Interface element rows
· · · · · · ·

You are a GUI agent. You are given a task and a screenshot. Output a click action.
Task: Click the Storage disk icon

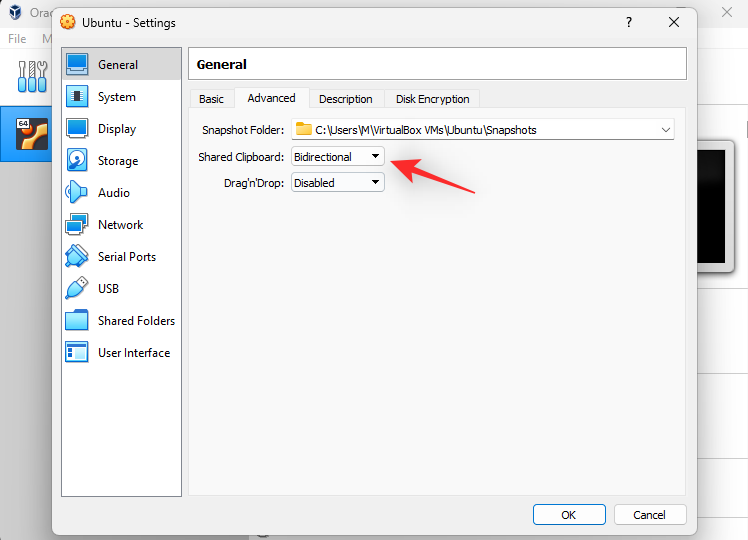click(x=77, y=161)
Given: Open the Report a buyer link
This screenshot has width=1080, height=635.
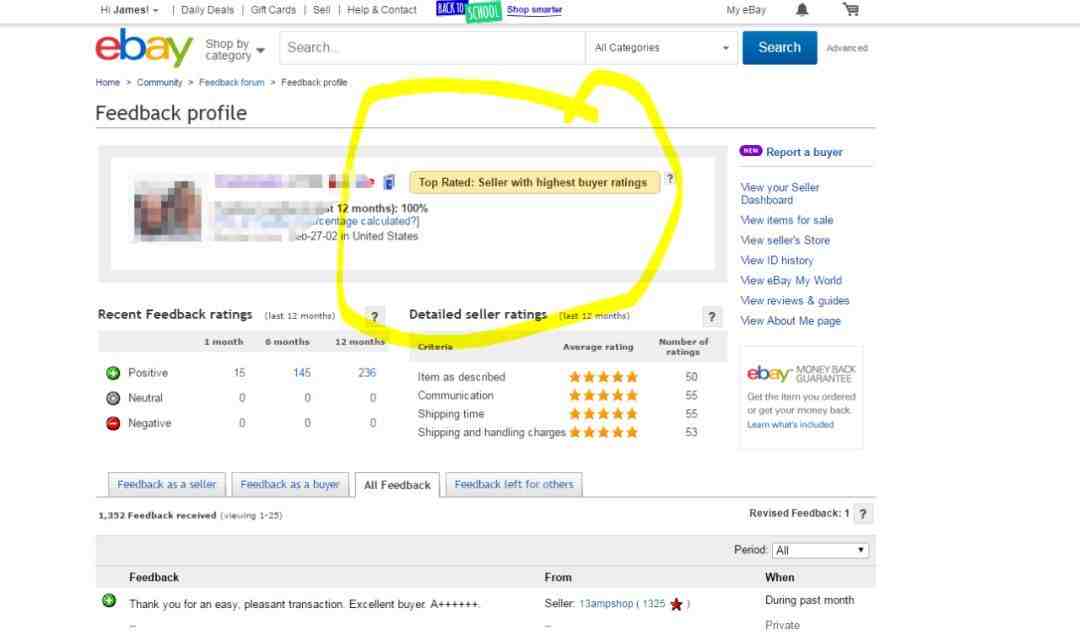Looking at the screenshot, I should pos(804,152).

· · · · · · ·

_What you are asked to do_
Could you pull every line from the rows above, word for word, leaving the pictures out of your answer?

_Task answer_
You are a GUI agent. You are given a task and a screenshot. Output a click action.
Task: Click the Storage disk icon

click(x=77, y=161)
Given: Open the Report a buyer link
This screenshot has width=1080, height=635.
Looking at the screenshot, I should pos(804,152).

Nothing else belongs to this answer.